**Task statement**
Among the records that follow, how many lines contain the word "will"? Give the number and no other words.

**Records from a collection**
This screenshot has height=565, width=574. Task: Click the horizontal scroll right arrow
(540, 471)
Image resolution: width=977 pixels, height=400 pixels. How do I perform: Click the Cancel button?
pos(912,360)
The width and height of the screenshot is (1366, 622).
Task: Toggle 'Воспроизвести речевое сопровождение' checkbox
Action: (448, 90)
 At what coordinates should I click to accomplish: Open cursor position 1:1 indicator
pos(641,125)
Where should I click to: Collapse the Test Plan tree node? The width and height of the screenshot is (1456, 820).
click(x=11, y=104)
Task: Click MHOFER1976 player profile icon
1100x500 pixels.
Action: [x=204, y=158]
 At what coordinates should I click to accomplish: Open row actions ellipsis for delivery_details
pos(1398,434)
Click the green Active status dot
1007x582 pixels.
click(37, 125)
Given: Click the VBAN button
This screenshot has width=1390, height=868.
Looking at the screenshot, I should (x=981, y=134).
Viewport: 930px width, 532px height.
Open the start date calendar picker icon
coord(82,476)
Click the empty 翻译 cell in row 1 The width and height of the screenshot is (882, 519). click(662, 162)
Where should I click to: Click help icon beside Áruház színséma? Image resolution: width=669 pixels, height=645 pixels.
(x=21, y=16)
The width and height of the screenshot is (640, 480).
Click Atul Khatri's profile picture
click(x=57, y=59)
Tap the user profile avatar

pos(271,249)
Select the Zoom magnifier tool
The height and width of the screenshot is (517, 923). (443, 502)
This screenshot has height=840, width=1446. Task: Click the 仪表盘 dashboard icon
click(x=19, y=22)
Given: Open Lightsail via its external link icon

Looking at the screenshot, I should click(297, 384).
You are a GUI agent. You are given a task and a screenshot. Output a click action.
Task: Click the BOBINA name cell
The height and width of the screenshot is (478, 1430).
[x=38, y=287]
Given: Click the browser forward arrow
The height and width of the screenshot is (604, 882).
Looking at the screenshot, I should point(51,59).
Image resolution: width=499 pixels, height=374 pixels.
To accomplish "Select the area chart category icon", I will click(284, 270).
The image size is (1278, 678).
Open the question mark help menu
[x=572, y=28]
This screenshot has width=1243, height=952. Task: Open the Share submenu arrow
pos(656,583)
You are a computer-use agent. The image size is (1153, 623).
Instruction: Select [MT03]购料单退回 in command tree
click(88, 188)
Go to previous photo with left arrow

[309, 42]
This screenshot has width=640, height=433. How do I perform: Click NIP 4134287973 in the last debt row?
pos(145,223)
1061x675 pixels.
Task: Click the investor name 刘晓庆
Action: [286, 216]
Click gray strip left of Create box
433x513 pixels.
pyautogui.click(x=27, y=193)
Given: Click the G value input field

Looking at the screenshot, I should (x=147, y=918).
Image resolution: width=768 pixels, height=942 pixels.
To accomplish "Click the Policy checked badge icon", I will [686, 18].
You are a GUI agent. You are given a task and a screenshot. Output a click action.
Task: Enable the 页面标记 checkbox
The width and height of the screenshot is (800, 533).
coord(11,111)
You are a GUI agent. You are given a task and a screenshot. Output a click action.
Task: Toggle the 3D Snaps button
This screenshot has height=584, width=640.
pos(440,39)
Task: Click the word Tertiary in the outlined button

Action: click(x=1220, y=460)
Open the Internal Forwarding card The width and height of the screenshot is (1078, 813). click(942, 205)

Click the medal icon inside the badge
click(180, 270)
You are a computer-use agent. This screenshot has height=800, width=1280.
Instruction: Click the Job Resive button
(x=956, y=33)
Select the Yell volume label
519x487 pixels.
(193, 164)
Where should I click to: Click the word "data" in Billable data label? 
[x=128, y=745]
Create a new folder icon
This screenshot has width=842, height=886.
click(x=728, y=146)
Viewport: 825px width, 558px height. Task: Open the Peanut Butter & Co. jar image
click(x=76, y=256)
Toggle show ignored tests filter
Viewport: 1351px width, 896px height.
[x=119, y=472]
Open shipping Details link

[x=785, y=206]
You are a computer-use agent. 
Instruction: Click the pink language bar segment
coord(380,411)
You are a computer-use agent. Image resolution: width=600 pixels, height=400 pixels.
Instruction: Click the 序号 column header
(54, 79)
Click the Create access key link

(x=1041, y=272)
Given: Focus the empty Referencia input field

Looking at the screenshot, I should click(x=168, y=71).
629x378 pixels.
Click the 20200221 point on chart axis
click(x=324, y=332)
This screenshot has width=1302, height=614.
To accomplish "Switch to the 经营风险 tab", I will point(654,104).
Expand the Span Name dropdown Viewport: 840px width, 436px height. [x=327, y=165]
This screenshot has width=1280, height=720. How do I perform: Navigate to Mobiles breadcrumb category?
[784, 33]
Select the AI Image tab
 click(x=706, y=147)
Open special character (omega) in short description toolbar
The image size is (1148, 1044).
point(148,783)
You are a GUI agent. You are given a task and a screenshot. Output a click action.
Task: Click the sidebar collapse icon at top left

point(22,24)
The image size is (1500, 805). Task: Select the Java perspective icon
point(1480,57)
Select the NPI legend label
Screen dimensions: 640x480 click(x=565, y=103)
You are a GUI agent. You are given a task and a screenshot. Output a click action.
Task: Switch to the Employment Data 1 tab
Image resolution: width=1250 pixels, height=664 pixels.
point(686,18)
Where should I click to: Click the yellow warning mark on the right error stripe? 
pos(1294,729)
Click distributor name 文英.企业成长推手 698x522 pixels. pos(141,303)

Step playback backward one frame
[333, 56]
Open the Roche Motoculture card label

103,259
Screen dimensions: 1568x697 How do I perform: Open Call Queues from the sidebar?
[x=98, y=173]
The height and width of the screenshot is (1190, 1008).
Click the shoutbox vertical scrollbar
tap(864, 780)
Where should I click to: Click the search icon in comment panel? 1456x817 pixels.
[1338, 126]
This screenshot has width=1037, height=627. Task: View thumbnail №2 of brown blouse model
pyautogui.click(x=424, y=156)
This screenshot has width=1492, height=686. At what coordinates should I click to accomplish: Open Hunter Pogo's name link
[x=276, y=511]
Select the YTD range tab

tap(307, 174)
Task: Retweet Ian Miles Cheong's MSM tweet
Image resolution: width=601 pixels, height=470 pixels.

**Response to this exercise**
3